» **Short exercise**: Reproduce the data below without any change, starting at its first line and ending at the line that contains "pos(199,210)", with both ends included.

++++ Data section

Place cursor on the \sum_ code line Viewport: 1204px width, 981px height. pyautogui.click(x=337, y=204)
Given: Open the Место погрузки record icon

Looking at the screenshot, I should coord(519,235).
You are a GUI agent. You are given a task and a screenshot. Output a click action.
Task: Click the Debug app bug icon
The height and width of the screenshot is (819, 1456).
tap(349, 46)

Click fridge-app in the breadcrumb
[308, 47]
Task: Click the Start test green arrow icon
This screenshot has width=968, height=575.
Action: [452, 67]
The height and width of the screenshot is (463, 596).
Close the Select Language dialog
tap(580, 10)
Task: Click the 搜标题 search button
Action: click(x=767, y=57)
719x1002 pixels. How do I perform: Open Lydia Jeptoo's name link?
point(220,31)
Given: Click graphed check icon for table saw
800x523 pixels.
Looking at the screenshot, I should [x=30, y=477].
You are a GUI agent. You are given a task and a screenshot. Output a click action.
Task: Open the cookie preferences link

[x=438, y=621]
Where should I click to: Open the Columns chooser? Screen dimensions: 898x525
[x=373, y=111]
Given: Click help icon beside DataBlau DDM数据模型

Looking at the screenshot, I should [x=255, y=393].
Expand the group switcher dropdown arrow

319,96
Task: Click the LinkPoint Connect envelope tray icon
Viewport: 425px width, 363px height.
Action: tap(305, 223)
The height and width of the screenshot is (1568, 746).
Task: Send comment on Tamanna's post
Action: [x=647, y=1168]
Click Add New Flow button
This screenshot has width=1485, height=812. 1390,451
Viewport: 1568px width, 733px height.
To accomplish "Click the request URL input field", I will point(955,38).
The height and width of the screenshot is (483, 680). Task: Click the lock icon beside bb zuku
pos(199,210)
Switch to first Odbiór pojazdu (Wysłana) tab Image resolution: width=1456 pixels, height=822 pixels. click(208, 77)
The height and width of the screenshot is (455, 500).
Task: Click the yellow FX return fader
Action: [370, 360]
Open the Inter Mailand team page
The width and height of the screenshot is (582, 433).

++++++++

» **Result of the task**:
Place cursor on the \sum_ code line Viewport: 1204px width, 981px height. pyautogui.click(x=337, y=204)
Given: Open the Место погрузки record icon

Looking at the screenshot, I should coord(519,235).
You are a GUI agent. You are given a task and a screenshot. Output a click action.
Task: Click the Debug app bug icon
The height and width of the screenshot is (819, 1456).
tap(349, 46)

Click fridge-app in the breadcrumb
[308, 47]
Task: Click the Start test green arrow icon
This screenshot has width=968, height=575.
Action: [452, 67]
The height and width of the screenshot is (463, 596).
Close the Select Language dialog
tap(580, 10)
Task: Click the 搜标题 search button
Action: click(x=767, y=57)
719x1002 pixels. How do I perform: Open Lydia Jeptoo's name link?
point(220,31)
Given: Click graphed check icon for table saw
800x523 pixels.
Looking at the screenshot, I should [x=30, y=477].
You are a GUI agent. You are given a task and a screenshot. Output a click action.
Task: Open the cookie preferences link

[x=438, y=621]
Where should I click to: Open the Columns chooser? Screen dimensions: 898x525
[x=373, y=111]
Given: Click help icon beside DataBlau DDM数据模型

Looking at the screenshot, I should [x=255, y=393].
Expand the group switcher dropdown arrow

319,96
Task: Click the LinkPoint Connect envelope tray icon
Viewport: 425px width, 363px height.
Action: tap(305, 223)
The height and width of the screenshot is (1568, 746).
Task: Send comment on Tamanna's post
Action: [x=647, y=1168]
Click Add New Flow button
This screenshot has width=1485, height=812. 1390,451
Viewport: 1568px width, 733px height.
To accomplish "Click the request URL input field", I will point(955,38).
The height and width of the screenshot is (483, 680). Task: Click the lock icon beside bb zuku
pos(199,210)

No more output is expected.